— Tasks for this exercise —
1 – Please list every current value (per area or per gram) that the zinc anode abstract gives for its cell tests.
2 – According to the zinc anode abstract, which anions does β-CD anchor to restrict their mobility?

— Excerpt provided —

▽

An Artificial Interphase with Ion‐Selective Pathways Enhancing Interfacial Kinetics for Highly Reversible Zinc Anodes

Aqueous zinc metal batteries (AZMBs), recognized as a prospective technology for next-generation energy storage, face challenges including harmful parasitic reactions, and dendrite growth. Herein, a novel artificial interphase, comprising carboxylated cellulose (CNF) and β-cyclodextrin (β-CD), was constructed on the Zn anode (CCM@Zn). Due to the steric hindrance effect of supramolecular β-CD, the structure of pristine CNF is rebuilt, and the CCM interphase possesses more amorphous regions, effectively accelerating Zn2+ migration, and enhancing Zn2+ transport kinetics. Simultaneously, the β-CD, as an anion receptor, anchors SO4 2- anions to restrict their mobility, and achieve ion-selective transport. Moreover, numerous hydroxyl groups are exposed in the CCM interphase, efficiently trapping active water and suppressing anode corrosion. Notably, CCM interphase presents outstanding mechanical ability to accommodate anode volume changes during plating. Benefiting from these advantages, CCM@Zn achieves excellent lifespans of over 2200 h at 1 mA cm-2/1 mAh cm-2 and retains 99.88% Coulombic efficiency over 1300 cycles at 5 mA cm-2 in Zn||Cu cells. The CCM@Zn||MnO2 full cells deliver 78.32% capacity retention after 2200 cycles, with the initial capacity of 115.2 mAh g-1 at 4 A g-1. These results provide a new interfacial engineering strategy for developing highly reversible AZMBs.

△

Stored records
▽

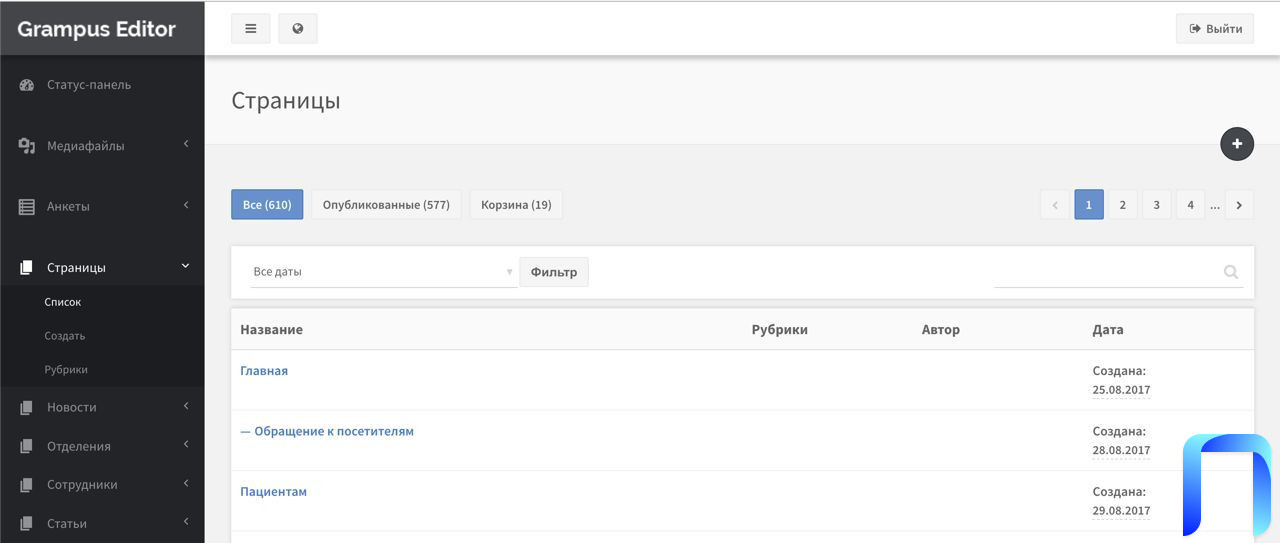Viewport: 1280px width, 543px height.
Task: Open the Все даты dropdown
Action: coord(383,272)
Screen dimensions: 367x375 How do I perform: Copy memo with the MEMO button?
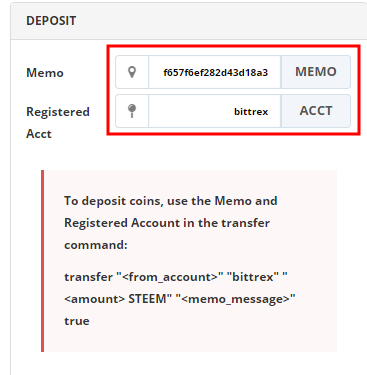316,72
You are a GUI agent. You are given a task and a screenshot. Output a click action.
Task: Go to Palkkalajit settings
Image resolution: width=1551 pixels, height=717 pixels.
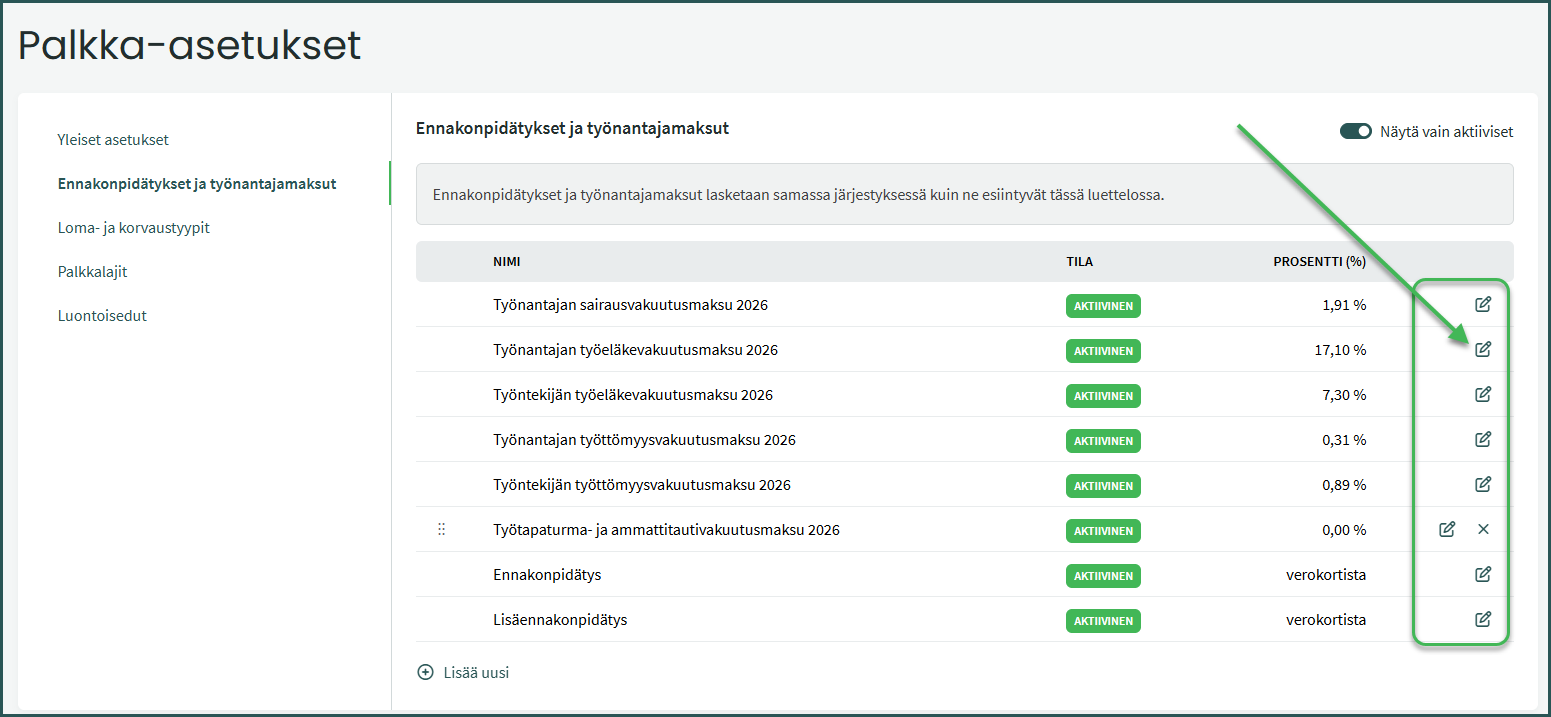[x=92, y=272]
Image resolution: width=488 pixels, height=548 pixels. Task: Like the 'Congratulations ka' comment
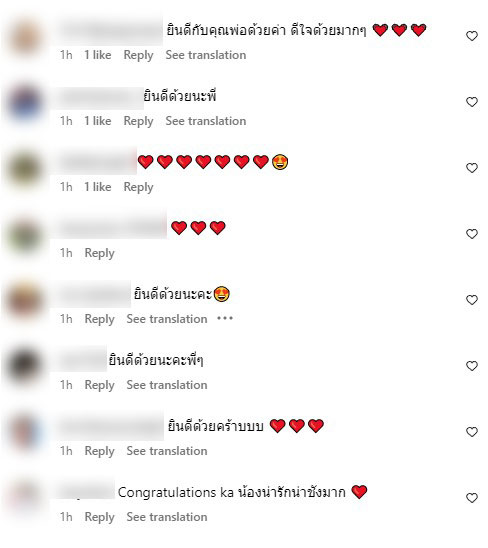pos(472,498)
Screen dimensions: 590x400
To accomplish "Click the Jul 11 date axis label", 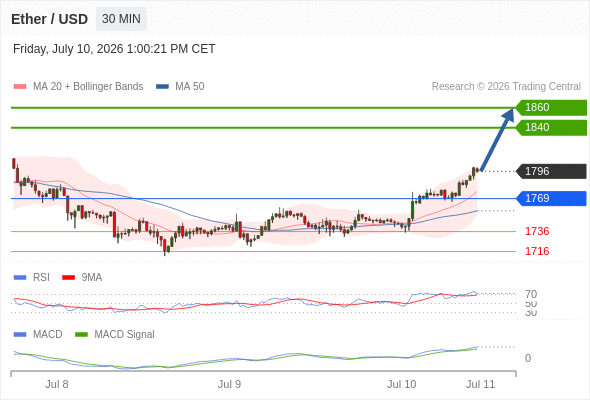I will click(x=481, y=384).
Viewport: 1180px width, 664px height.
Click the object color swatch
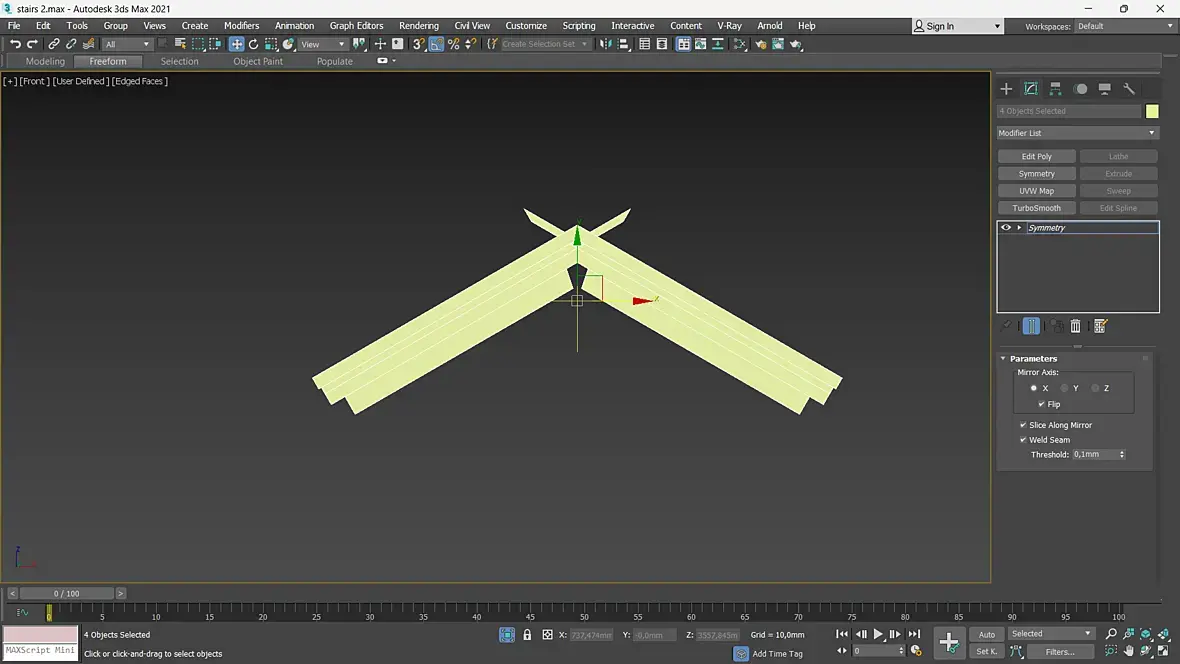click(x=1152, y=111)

△

— Answers —
1 –
1 mA cm-2
5 mA cm-2
4 A g-1

2 – SO4 2- anions